I do not feel that filling in a reading record for the sake of bureaucracy will be of any benefit to me or my child. I have two children who do need help with their reading and I will be concentrating my efforts on them in the future.’
Naturally Matilda was quite impressed by the fact that I had ‘bigged her up’ to the authorities. Not quite so impressed when I pointed out that in order to keep the trust I was placing in her, she had to keep up her end of the bargain by reading regularly and not seeing this as an invitation to get off scot free and wander about doing bugger all.
It has been two weeks since I wrote the note. Two weeks and no feedback. I asked Tilly why this was today. She said: ‘Oh! Well they only look in the reading records when they hear us read and nobody has heard us read for weeks.’
This is why I am rather annoyed today. I am not a teacher. I never wanted to be a teacher. I did not sign up to teach. I have no patience and no skill for it. Yet there is pressure like this, exerted on children and parents to do the work of a teacher, to make up for the shortfalls in the education system. I could almost forgive them if they had forgotten to make time in the curriculum for conjugating Latin verbs, but the fact that there is no time to hear and teach children to read is pathetic.
I am lucky. My child can read beautifully and Tallulah looks to be going the same way. Scratch that, it isn’t luck. They are brought up in a household where reading is considered important, empowering, freeing and special and where reading aloud or alone is celebrated. But what do the poor buggers whose parents are barely literate themselves, and who consider reading a waste of time do in these circumstances?

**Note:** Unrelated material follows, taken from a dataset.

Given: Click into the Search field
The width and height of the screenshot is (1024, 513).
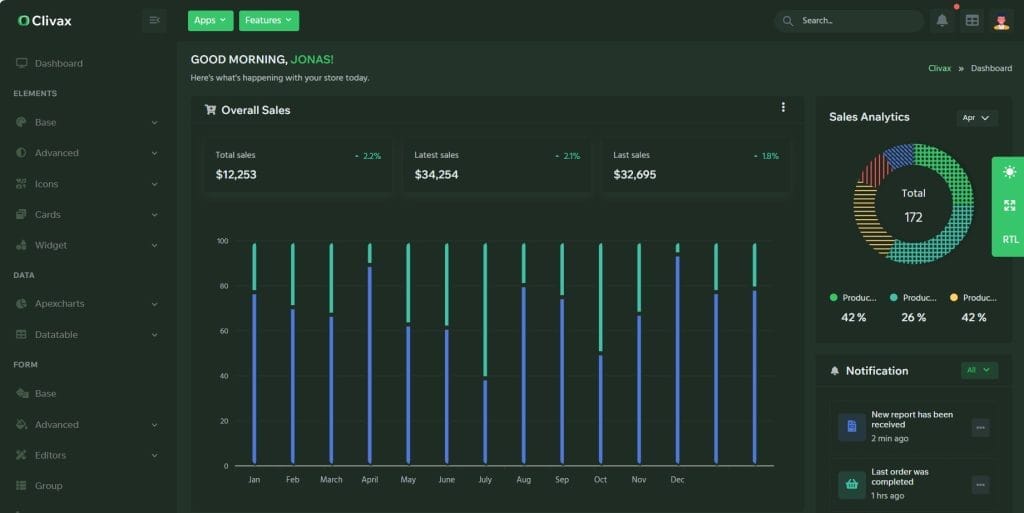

It makes me feel even angrier for people like Grit, whose blog on home educating you can read here. Grit spends half her life having to justify her decision to home school her three daughters. Three daughters who receive a fantastic, imaginative and dynamic education that most children would die for, given half a chance. Why punish people like her, who are doing a fantastic job, when people who are paid to do the same job, cannot even find the time to listen to a ten year old read a few pages of a book once a week, and who then offload the guilt and workload onto parents? That hardly seems fair does it?